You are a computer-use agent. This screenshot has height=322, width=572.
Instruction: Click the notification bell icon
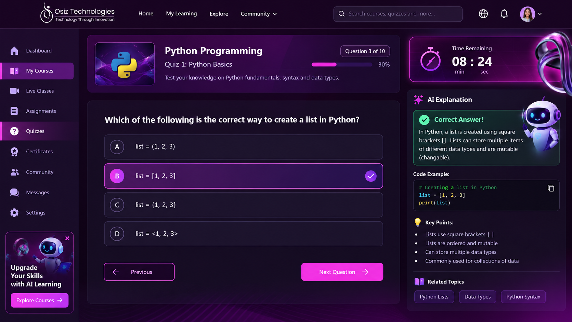tap(504, 14)
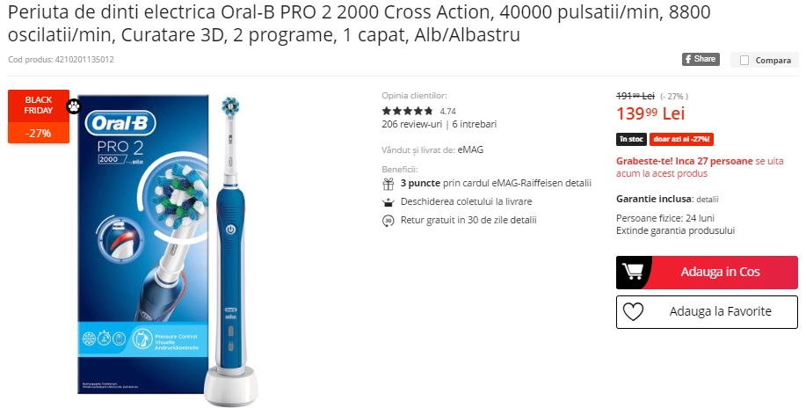Click the package opening icon
Screen dimensions: 806x408
tap(388, 202)
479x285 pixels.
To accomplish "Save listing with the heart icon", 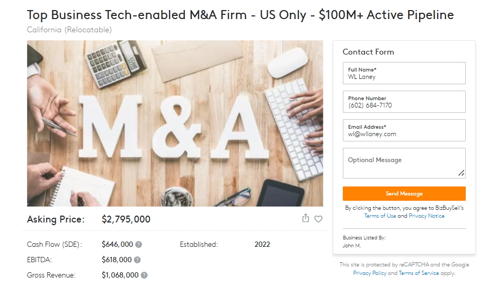I will (x=318, y=219).
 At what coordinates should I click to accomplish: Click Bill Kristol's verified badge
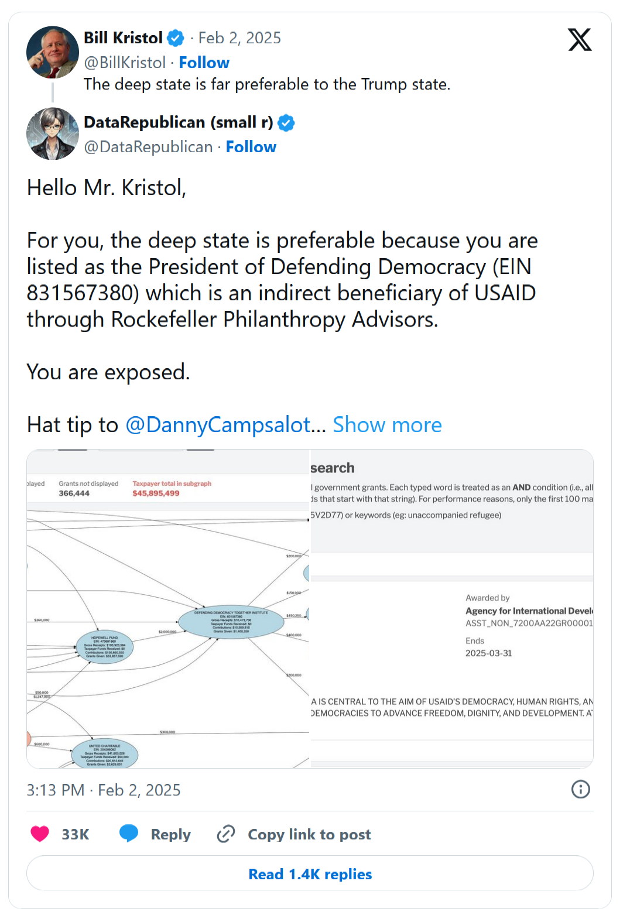(176, 38)
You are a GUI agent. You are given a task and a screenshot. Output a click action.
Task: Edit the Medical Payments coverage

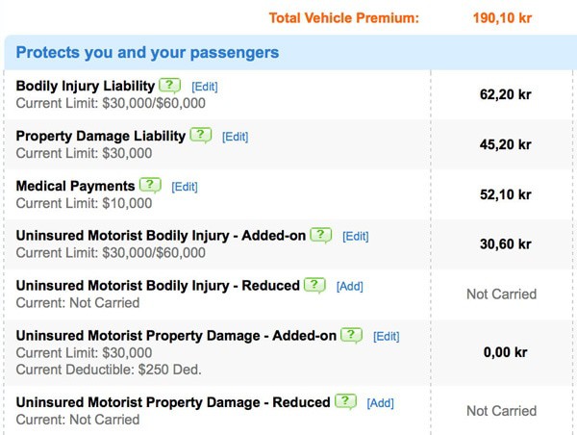[185, 187]
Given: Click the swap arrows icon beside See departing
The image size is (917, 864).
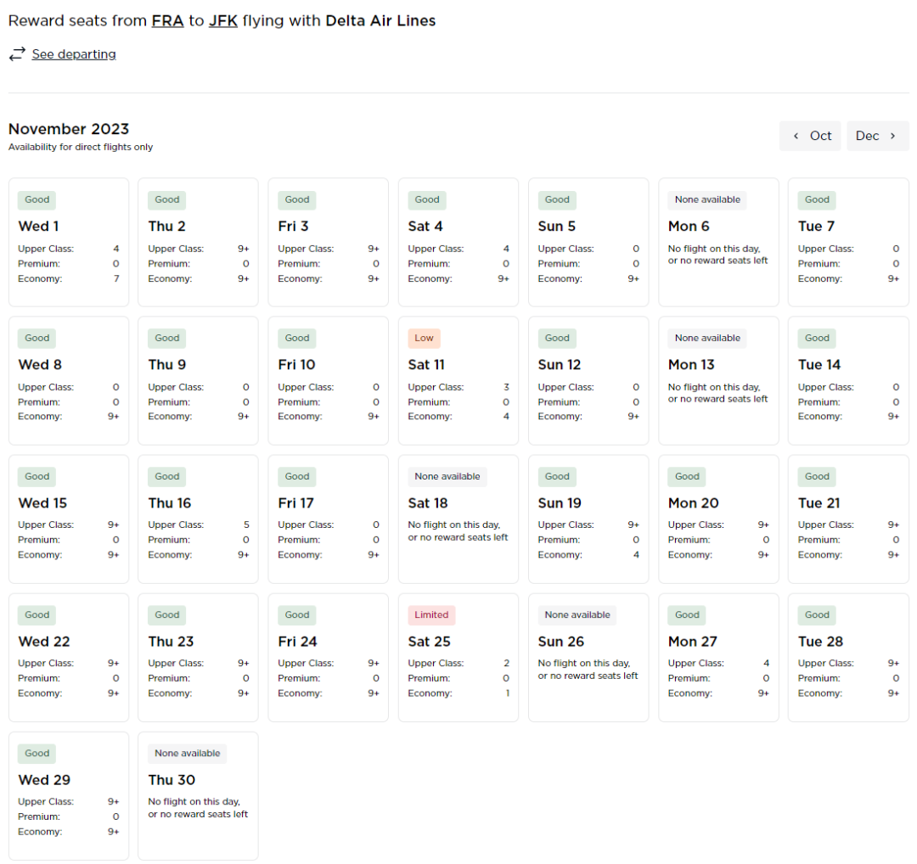Looking at the screenshot, I should click(17, 54).
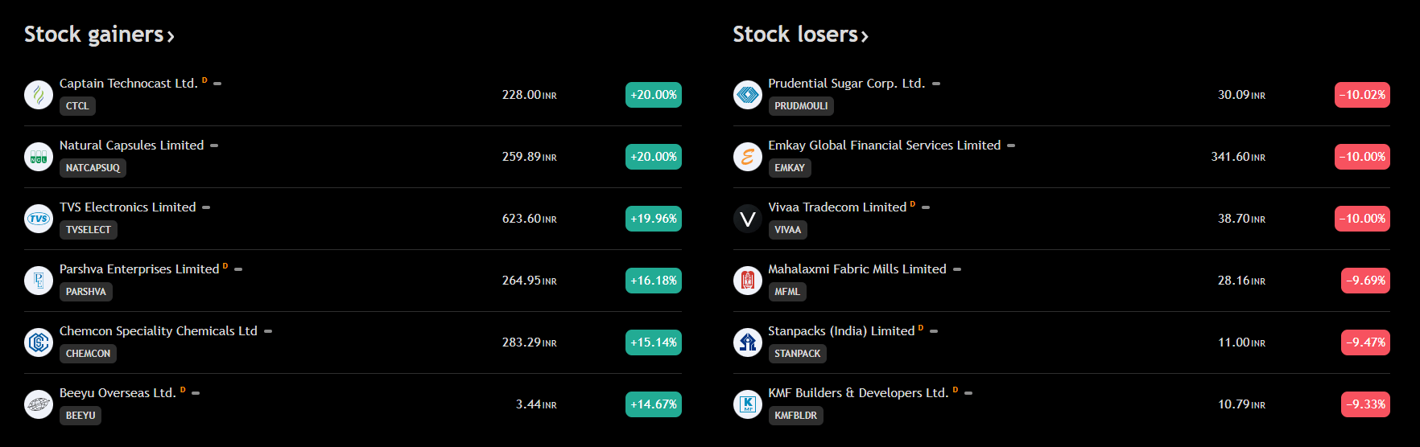Click the Emkay Global orange logo

(747, 157)
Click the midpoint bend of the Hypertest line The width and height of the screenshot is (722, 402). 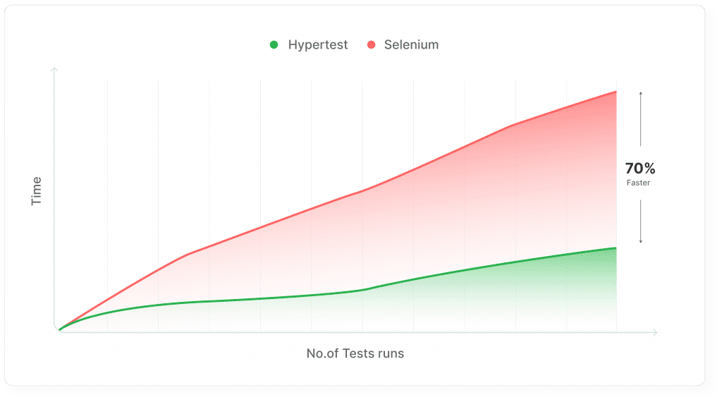(364, 290)
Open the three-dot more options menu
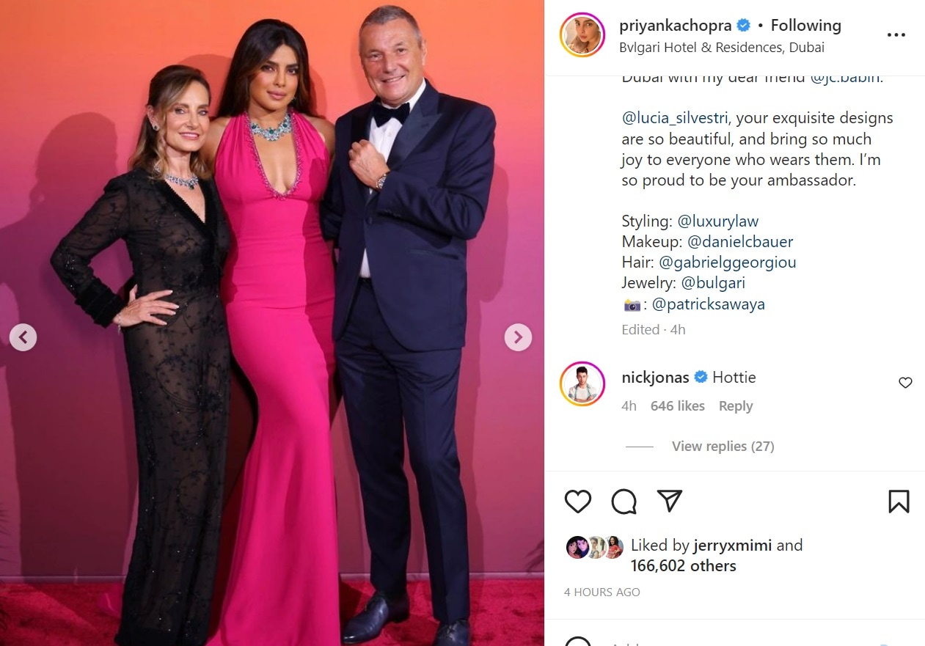Screen dimensions: 925x646 896,35
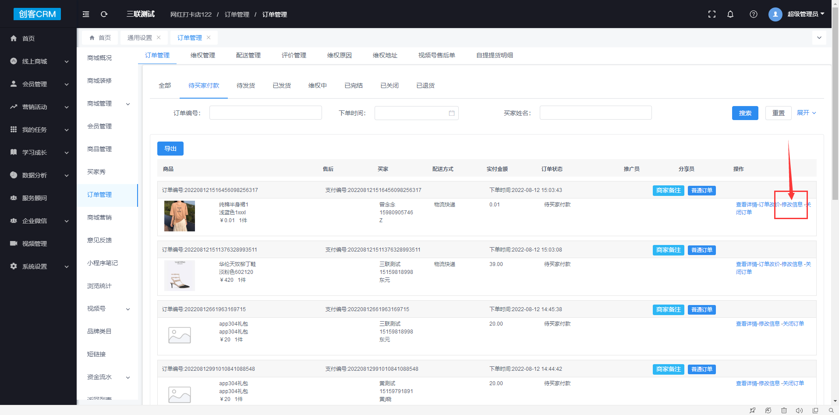
Task: Click the calendar icon in 下单时间 field
Action: 452,113
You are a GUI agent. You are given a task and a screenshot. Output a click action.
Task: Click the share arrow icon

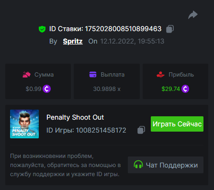pyautogui.click(x=193, y=15)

*About this exercise*
Could you set down word for word each line from the one holding "Open the three-dot more options menu" through the end of the material above, without any pictures?

*Solution to the exercise*
Open the three-dot more options menu
Screen dimensions: 925x646 896,35
Task: Click the calendar icon in 下单时间 field
Action: 452,113
You are a GUI agent. You are given a task and a screenshot. Output a click action.
Task: Click the share arrow icon

pyautogui.click(x=193, y=15)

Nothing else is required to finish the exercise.